Task prompt
Repeat verbatim each line from the line with "Viewport: 768px width, 439px" to the end of the entries. Pictures do not belong in the copy.

-- Input data follows --

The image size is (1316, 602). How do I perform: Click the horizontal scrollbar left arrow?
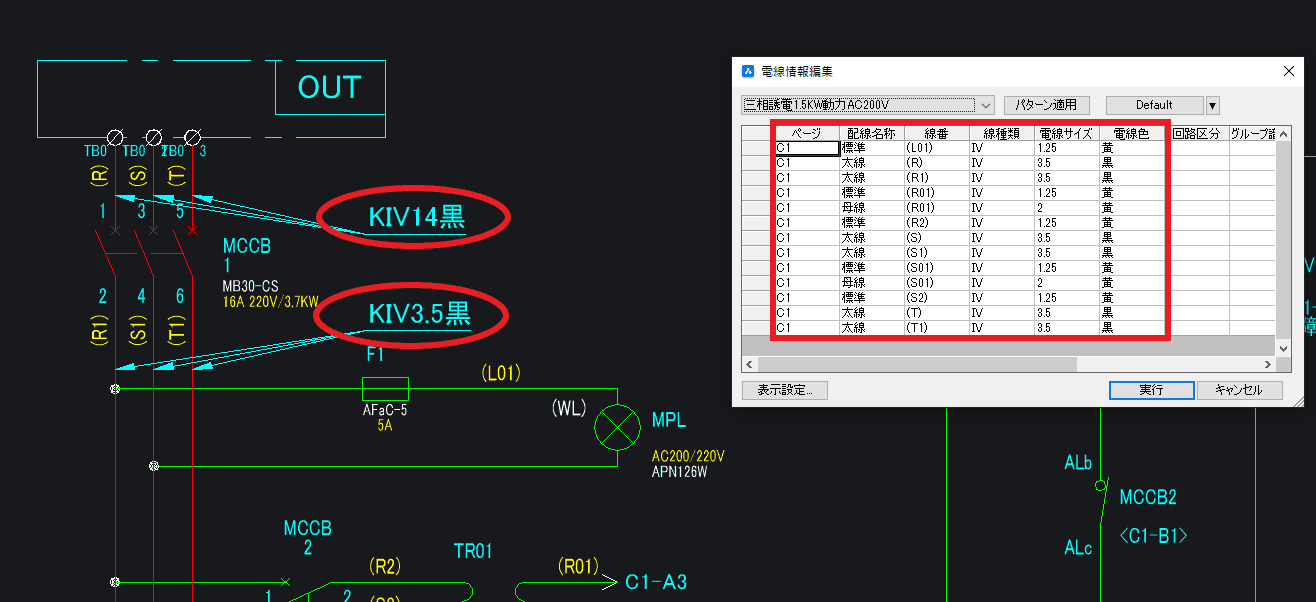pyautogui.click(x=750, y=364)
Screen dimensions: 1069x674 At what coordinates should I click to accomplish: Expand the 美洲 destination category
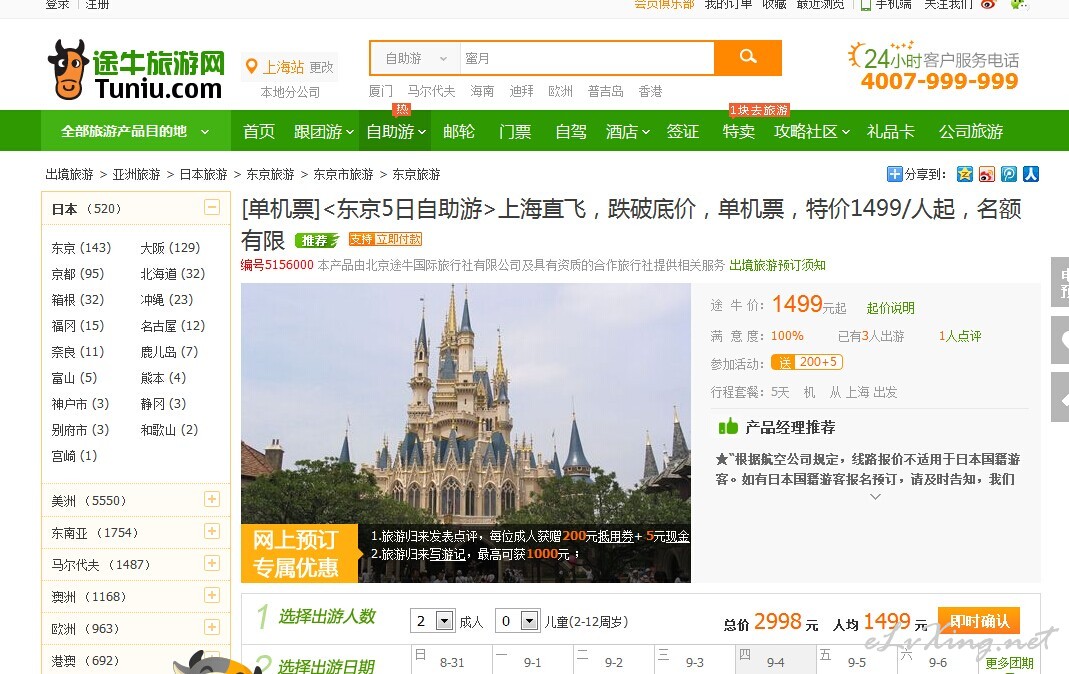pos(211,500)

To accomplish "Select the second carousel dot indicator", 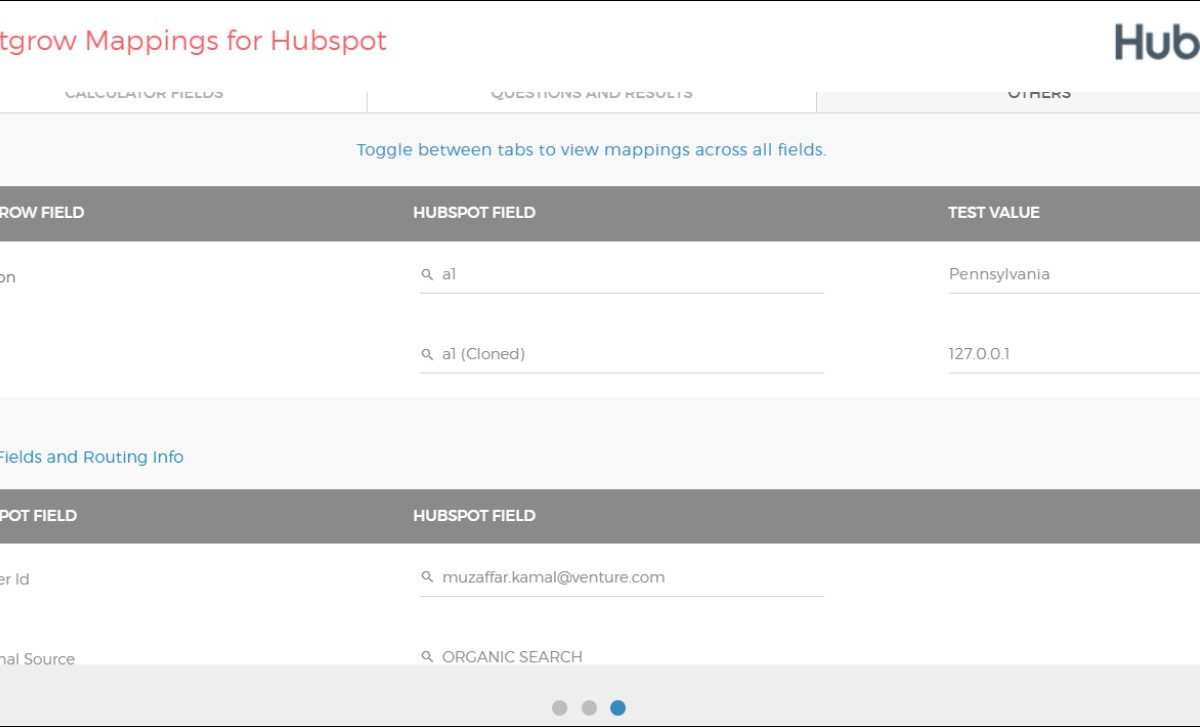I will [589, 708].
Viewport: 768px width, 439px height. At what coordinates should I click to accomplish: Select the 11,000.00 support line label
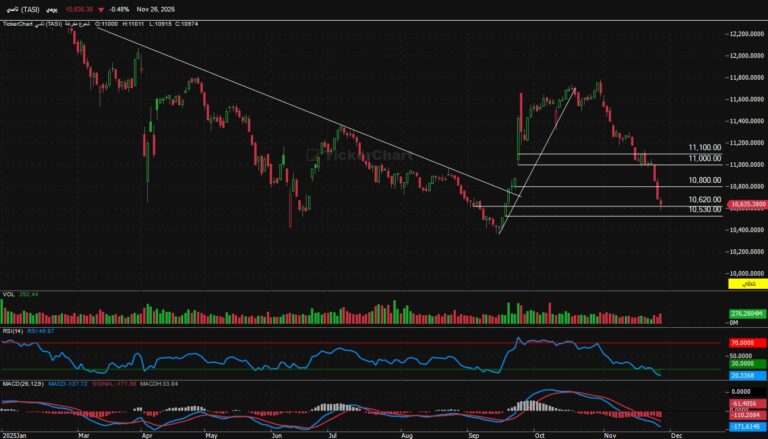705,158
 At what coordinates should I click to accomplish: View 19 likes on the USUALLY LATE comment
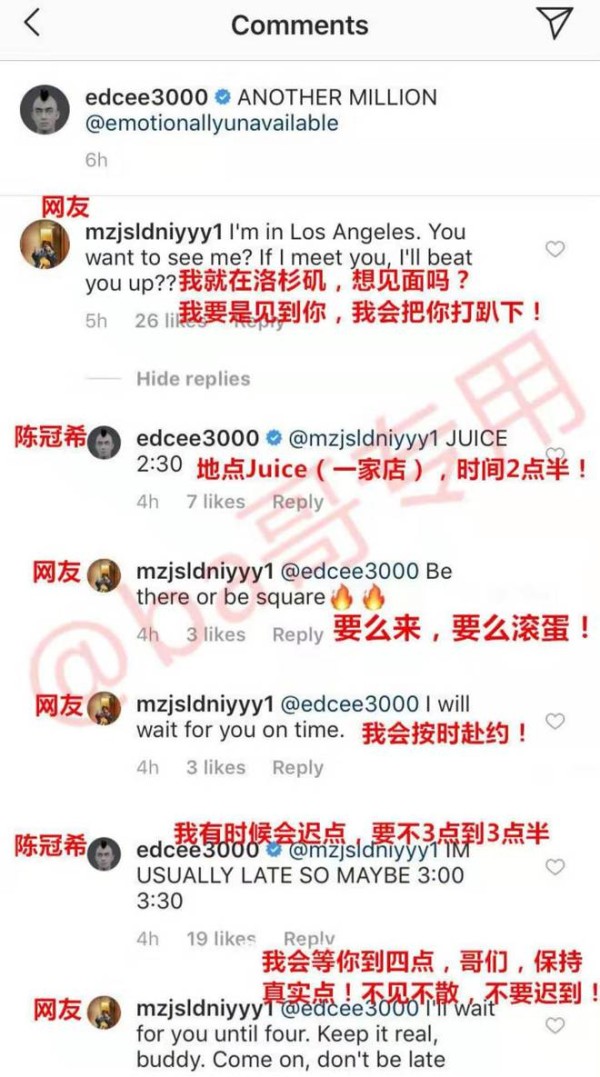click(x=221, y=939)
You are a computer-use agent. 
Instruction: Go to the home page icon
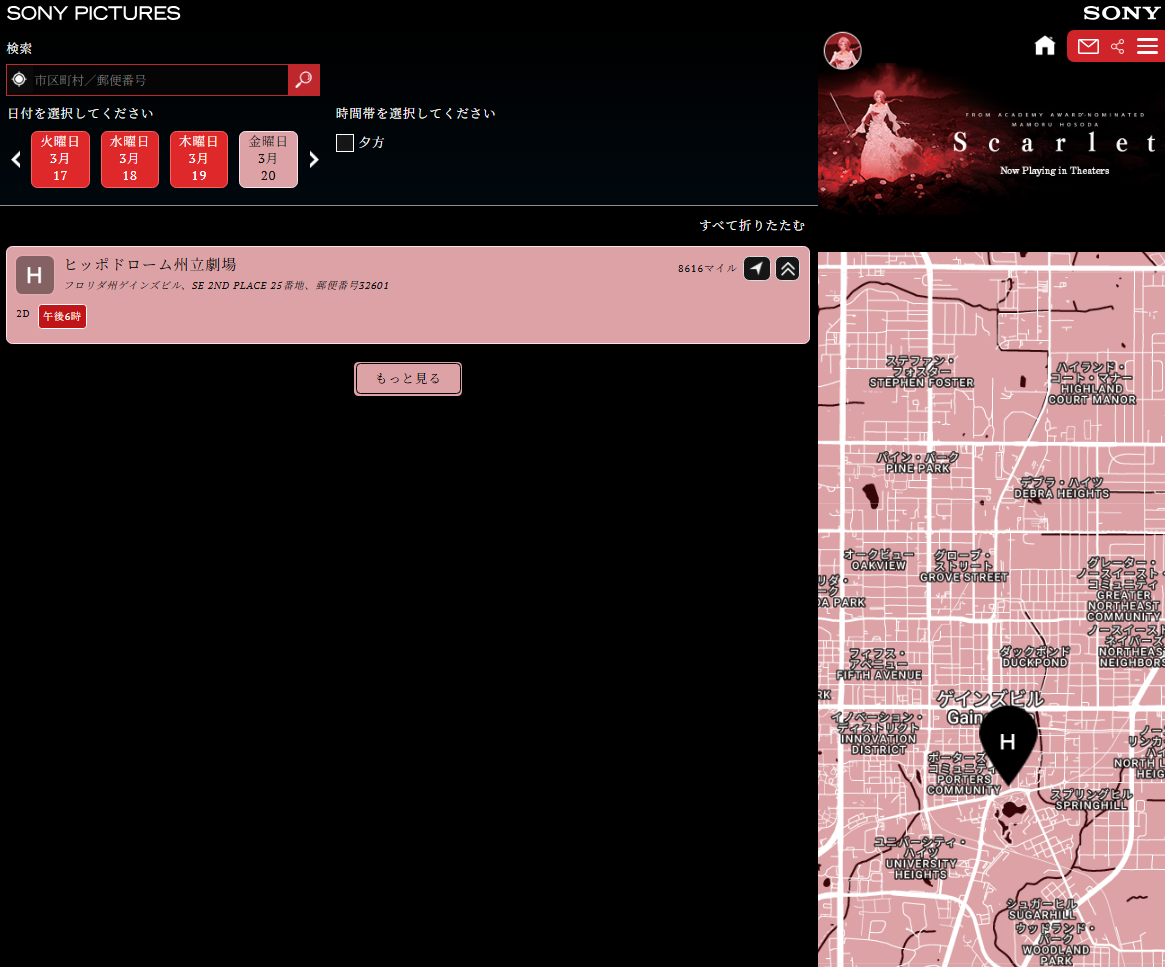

-- Input data concluded --

Output for this exercise
Viewport: 768px width, 439px height. At what coordinates should I click to accomplish: Select the 11,000.00 support line label
705,158
 At what coordinates should I click to accomplish: View 19 likes on the USUALLY LATE comment
click(x=221, y=939)
You are a computer-use agent. 
Instruction: Go to the home page icon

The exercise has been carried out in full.